Provide only the number of lines in the data below that contain the word "invite".
>>>
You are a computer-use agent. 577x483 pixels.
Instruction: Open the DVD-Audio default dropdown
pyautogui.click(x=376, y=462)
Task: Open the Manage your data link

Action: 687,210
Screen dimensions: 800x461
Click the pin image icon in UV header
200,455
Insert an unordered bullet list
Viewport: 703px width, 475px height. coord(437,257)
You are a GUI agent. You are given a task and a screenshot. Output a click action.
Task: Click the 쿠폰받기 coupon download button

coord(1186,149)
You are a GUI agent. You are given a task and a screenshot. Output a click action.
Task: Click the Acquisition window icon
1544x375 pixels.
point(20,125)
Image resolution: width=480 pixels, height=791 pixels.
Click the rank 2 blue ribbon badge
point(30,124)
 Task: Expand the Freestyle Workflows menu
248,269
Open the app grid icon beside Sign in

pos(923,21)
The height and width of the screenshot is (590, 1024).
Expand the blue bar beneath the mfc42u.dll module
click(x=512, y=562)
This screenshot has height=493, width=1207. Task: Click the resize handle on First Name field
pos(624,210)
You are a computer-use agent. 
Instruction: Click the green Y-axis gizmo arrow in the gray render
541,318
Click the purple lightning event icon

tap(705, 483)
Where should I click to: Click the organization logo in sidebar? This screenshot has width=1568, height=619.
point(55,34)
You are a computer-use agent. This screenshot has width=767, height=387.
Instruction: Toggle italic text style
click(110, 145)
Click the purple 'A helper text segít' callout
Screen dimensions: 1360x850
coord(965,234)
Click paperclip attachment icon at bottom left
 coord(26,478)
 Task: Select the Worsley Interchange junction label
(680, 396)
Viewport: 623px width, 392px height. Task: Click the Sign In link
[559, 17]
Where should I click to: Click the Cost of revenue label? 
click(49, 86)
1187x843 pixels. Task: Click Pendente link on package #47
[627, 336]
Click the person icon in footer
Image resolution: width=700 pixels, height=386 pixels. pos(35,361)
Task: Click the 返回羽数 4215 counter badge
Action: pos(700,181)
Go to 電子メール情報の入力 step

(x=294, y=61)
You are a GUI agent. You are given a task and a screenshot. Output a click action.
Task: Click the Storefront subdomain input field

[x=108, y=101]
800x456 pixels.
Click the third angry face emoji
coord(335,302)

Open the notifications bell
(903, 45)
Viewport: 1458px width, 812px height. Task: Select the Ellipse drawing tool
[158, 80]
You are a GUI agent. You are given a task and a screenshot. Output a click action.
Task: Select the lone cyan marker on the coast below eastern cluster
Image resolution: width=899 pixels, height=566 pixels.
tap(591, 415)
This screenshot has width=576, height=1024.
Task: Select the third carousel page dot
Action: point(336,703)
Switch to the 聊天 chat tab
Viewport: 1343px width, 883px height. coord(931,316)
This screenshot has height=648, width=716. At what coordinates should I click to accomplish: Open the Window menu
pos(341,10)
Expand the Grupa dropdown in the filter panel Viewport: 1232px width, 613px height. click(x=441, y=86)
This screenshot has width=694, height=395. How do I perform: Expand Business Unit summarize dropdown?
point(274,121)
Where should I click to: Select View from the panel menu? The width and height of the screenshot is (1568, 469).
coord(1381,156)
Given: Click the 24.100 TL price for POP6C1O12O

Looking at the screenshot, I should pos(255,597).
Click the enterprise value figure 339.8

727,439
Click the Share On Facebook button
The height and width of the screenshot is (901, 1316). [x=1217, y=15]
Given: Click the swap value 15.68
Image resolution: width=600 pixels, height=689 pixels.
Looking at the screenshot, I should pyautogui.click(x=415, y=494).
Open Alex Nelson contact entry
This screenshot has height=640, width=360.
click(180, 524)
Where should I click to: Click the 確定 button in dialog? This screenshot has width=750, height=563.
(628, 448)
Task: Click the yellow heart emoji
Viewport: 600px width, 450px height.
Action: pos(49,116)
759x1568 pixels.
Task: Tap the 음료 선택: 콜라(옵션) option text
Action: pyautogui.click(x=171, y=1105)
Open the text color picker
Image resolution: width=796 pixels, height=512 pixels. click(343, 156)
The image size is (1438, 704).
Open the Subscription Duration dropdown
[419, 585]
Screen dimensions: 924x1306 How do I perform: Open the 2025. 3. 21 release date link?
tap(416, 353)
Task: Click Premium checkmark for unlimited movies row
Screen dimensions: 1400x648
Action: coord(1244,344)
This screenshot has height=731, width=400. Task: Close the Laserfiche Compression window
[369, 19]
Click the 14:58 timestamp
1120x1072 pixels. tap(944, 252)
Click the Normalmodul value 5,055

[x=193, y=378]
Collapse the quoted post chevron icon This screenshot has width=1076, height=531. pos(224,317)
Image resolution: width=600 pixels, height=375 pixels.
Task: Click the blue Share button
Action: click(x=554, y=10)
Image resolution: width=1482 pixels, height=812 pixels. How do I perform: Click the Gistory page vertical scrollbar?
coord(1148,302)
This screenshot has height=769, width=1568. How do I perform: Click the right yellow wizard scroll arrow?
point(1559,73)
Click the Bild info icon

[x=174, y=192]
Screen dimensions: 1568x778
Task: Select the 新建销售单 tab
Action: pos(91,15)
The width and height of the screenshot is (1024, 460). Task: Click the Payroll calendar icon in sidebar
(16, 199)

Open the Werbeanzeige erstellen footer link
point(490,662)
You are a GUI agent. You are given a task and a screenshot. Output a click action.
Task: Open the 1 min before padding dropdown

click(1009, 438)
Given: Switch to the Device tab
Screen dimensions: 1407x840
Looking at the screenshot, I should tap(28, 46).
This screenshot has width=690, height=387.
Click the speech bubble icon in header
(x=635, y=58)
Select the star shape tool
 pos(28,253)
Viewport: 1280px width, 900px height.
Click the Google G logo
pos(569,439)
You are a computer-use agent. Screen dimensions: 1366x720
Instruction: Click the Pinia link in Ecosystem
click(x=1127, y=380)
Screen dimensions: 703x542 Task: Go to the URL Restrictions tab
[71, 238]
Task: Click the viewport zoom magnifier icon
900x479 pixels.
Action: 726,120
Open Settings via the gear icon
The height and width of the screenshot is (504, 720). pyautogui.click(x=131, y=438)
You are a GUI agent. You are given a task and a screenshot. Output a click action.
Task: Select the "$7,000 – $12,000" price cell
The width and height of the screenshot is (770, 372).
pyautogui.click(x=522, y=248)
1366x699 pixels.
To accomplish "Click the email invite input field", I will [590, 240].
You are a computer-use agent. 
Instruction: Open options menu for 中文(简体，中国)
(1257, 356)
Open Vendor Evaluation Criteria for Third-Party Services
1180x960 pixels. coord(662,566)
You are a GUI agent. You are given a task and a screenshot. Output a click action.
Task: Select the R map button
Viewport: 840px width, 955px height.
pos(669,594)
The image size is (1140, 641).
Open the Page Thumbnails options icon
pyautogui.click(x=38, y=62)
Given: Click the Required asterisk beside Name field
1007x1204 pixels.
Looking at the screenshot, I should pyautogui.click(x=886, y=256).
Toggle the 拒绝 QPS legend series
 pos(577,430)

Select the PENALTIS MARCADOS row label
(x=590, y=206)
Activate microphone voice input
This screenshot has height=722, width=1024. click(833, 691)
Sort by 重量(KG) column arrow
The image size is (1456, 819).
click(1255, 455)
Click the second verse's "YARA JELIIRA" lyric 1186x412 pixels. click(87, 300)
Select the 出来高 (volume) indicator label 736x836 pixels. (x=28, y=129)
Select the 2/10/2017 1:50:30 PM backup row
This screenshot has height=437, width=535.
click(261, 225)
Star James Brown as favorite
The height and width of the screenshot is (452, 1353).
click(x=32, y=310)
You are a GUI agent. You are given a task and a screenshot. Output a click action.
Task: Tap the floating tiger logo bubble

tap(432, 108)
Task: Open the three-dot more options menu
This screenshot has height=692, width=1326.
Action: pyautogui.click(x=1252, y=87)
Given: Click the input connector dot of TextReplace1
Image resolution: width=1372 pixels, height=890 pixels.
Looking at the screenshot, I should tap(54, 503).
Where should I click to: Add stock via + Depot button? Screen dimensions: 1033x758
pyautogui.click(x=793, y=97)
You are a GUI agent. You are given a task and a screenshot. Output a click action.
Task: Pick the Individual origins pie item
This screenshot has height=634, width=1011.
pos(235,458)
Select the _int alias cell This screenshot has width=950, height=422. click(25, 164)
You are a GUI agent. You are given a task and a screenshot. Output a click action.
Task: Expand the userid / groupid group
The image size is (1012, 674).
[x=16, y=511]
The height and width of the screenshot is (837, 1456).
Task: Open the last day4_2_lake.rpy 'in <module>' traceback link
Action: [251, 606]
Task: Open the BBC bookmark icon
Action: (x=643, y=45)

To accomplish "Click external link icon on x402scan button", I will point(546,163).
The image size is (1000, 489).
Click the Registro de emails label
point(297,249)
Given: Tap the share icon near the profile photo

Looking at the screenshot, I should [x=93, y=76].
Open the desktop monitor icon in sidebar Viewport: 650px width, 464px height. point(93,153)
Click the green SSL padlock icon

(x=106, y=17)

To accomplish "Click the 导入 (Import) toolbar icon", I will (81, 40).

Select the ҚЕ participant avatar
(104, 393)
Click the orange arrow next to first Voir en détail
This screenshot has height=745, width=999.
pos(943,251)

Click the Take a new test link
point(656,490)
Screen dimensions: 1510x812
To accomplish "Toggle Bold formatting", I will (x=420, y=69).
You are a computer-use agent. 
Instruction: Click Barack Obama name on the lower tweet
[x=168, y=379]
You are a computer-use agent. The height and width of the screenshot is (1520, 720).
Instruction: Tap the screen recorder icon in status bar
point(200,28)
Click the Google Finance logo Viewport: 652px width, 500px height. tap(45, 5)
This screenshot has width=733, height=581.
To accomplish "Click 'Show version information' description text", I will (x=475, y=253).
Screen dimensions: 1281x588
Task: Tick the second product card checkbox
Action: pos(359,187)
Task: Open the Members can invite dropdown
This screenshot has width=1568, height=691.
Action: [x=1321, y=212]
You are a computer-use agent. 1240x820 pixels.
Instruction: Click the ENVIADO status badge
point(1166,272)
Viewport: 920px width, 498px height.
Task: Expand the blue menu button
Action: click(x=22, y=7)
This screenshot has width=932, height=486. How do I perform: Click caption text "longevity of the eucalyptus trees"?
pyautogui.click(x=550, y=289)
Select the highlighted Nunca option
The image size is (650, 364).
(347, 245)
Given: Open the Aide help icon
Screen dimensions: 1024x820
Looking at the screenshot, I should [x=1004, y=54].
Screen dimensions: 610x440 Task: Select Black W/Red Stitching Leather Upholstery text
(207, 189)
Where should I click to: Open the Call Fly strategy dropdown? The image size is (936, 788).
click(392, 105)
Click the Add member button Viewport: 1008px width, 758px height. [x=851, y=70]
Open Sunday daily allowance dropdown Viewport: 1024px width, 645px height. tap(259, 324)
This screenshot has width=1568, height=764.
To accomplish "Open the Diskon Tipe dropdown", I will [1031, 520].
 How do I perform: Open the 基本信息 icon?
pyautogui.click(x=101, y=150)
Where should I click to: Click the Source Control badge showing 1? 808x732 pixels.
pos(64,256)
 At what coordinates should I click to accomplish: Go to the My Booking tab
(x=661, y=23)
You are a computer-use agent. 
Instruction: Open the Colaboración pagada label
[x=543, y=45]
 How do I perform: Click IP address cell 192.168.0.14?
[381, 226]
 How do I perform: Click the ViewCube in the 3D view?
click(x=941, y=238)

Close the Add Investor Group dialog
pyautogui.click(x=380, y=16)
<<<
▸ **RESPONSE BOX**: 2